Welcome to Our New Forums

  • Our forums have been upgraded! You can read about this HERE

İlk olarak nitelenen, dolayısıyla beraat ettiren

Chlorophyll

Member
Joined
Oct 1, 2019
Messages
62
Varoluşta mevcut bir kaos ve zorlu bir kanunlar bütünü şeklinde tarif edilebilen bir mümkün evren teorisi vardır. Bu teori özünde bir kaç noktada belirli safsatalar içerir. Safsatalar her zaman yanlışı veya kusurluyu ifade etmese de hiç bir zaman gerçeği ifade etmemesi yönünde anlamlandırılan şeylerdir. Safsatalar konusunda günümüz politik dünyası ve Türk etnik kimlik yapısı nedeniyle çok fazla gelişmiş bilgi ve anlayışa sahibizdir. Bu sahiplikten dolayı özümüz ve karakterimiz üzerine düşünürken malum belirli sahte sınırlamalar ve gerçekçi olmayan birikim kaygıları penceremizin önüne sağlıksız bir şekilde ilişir. Bu sınırlamalar ve kaygılar bizden bağımsız değildir ve kesinlikle yargıya dahil edilir. Basit bir örnekle y*hudinin tarafında istemeden, bilmeden ve yanlışlıkla da olsa yer almak artık bilinçli ve sağlıklı bir şekilde engellenebilecek ve dahası sağlıklı farkındalık ile önüne geçilebilecek bir faktördür. Buna rağmen gerçekten hala istemeden, bilmeden ve yanlışlıkla y*hudinin tarafında olabilirite mevcuttur. Bu yazının asıl odağı bu mevcudiyetin neden ve nasıl sağlandığı üzerinedir.

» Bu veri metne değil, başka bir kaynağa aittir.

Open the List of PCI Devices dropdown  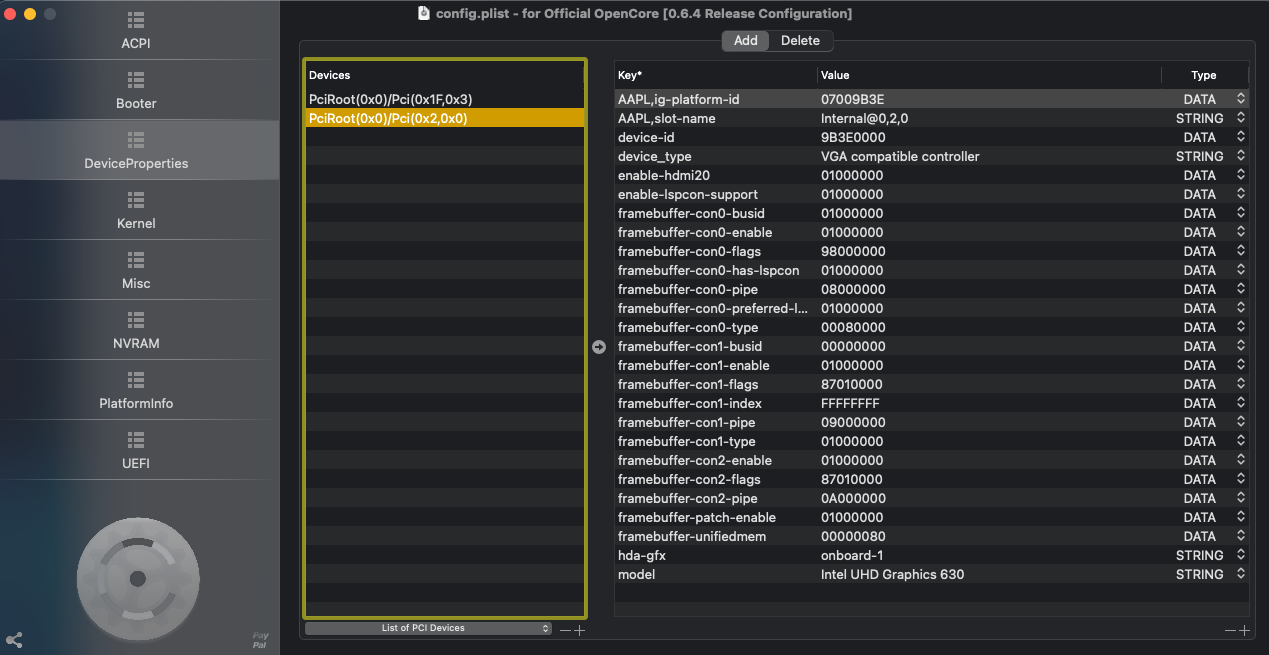(428, 628)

Mümkün evren teorileri göz önünde bulundurulduğunda karşımıza 5 farklı evren teorisi gelir. Bu teorilerden üçü silinip akıllardan ve zihinlerden bile atılmıştır. Bunlar evrenin yalnız evrenle bir olarak geliştiği(evrimin odağının sadece evrenin kendisi yani insan olamadığı) dolayısıyla insanın "bitki" klasmanıyla eş tutulduğu evren, sonuçsuz birliğin sonucunun zaten var olup nihai evrimleşen mutlak türün sonuca odaklanarak zaten sağlanmış saf evrene "konup" sürebileceği(yani odağın sürmek olmasını gerçekleştiren şartlı evren teorisi) kalıcılık odaklı evren ve görülen ve görünmeyenin birliği dolayısıyla adalet kavramının silinmiş ve dahası yalanlanmış olduğu adaletin varoluşsal kendiliğinden gerçekleştiği dolayısıyla insanın evreni saflaştırmakla asla ve asla ilgisinin olamayacağı evren tanrıdır teorisi.

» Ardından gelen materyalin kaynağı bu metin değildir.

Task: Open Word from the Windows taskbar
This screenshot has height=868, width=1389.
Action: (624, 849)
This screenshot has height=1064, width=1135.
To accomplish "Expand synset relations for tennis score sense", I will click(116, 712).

Bu teorilerden arda kalan 2 tanesi günümüzde hala mümkünatını korur ve ister istemez zihinleri şüphe ve gerçeklik açısından sorgulatır vaziyettedir. Biz Satanistler olarak daha önce belirttiğim gibi evrim teorisinin sonucunun insan olduğu ve bilincin kaynaklı ve kaynaksız birliğinden doğan üstünlüğü var edebilen yapısının evrenin kendisiyle "eş" oluşundan dolayı(varoluş teorisinin gerçekliğin kendisi olması bilgisiyle, yokluğun algıdan sonsuz üstün olup "yok" şeklinde bile nitelenemeyeceği gerçekliğinden hareketle) ilerinin ve ileride birleşmenin nihai doğru olduğu ve doğrunun nihayeti temsil ettiği evren modelini benimser ve kabul ederiz.

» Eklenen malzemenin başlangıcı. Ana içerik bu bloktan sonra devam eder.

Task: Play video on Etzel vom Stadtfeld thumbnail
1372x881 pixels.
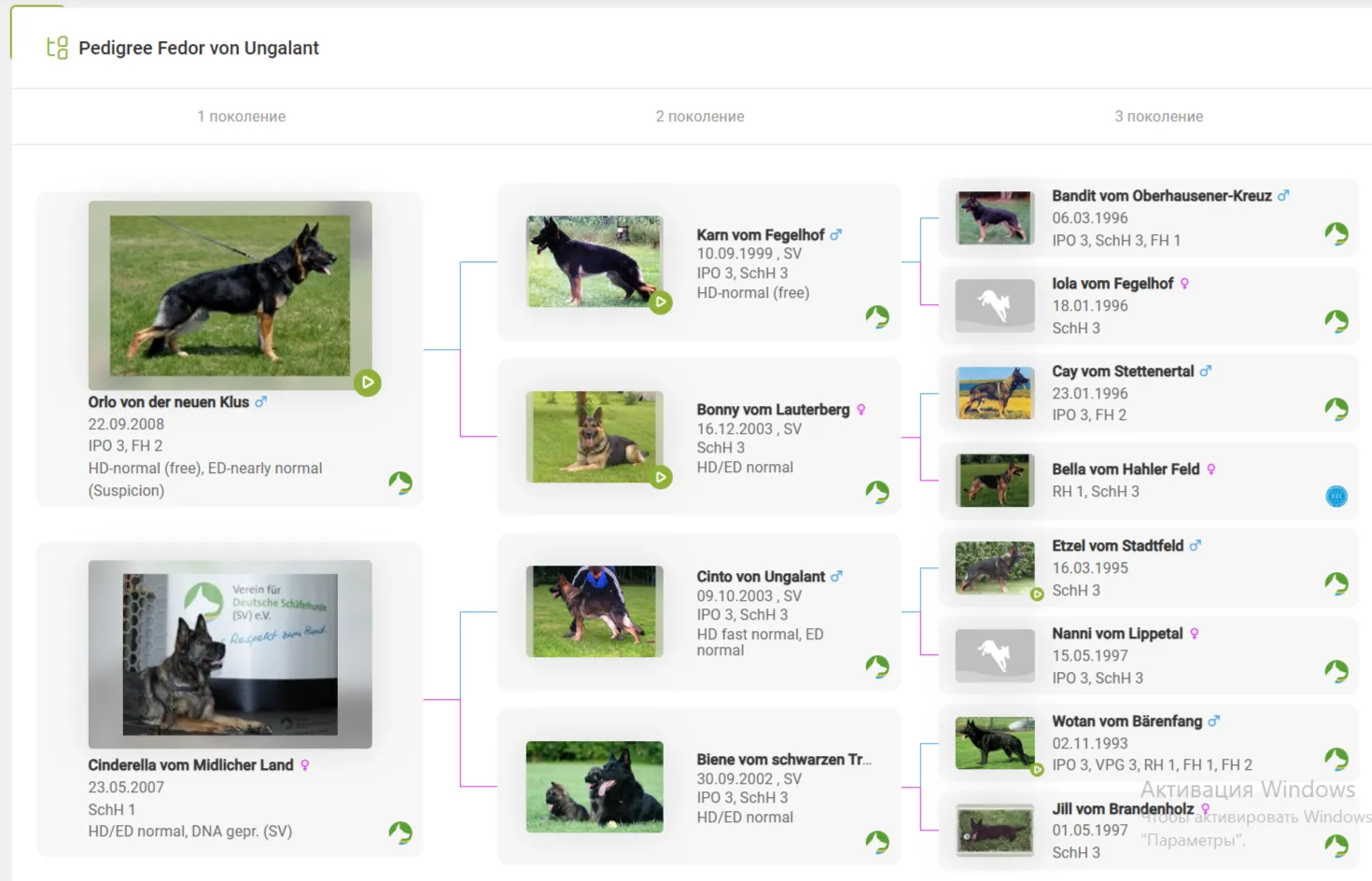Action: click(1037, 594)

Diğer evren modeli bizim kabulümüz veya dinimiz açısından değil bilgi takibimizin gereğinden mümkünatsız görülür. Bu evren modelinde çalışan ve çalışmayan tüm yöntemlerin tanrısallık taşıyarak gelişmiş her faktörün ilahi ve doğru sayıldığı, güzellik ve erdemin her daim ilahiyetin altında ve gerisinde yer aldığı, evren gelişmişlik üzerinedir ve nihayet gelişmişlik üzerinden okunur ve kabul edilir şeklindeki özgürlüğün gereksiz ve yapay kısıtlandığı ve doğanın gerçekliği etkileyemeyeceği yönündeki safsatanın Tanrısallık olarak görüldüğü evren modelidir.

Bu teorinin henüz zihinlerden silinip atılamamasın tek nedeni zihinlerden silinip atılmamasıdır. Herhangi bir gerçeklik veya oluş hiçbir zaman bu yönde ilerlemez. Lakin konunun başında belirtilen mevzuatın nedensellik açısından mevzuyla ilişikliğinin giz ve casusluk yönünde ilerleyebilecek, ilerlenebilecek ve mümkünatlı kılınması dolayısıyla hala yöntem olarak taşınır vaziyettedir. Bir başka anlatımla yahudinin yaptığını istemeden, bilmeden ve yanlışlıkla "yapabilmek" adına kullanılır ve taşınır biz zihniyettir. Bu zihniyet bizim gözümüzün artık dikili olduğu ve kaçmaya çalışmasının boşuna olarak hüküm sağlandığı bir zihniyettir. Bu zihniyet ilk niteliğinde ve yan yana duracağımız kişilerde baktığımız ve kısas kabul ettiğimiz noktadır. Bu kabulün Satanist tarafı, hataları ve yanlışları gerçekten hata ve yanlış olarak gördüğümüz diğer tarafı ise bilinçli hata olarak niteleyip ona göre hükmettiğimiz taraftır. Yani beraat ya da suçlu hükmü bu zihniyet yapısı göz önüne alınarak verilir.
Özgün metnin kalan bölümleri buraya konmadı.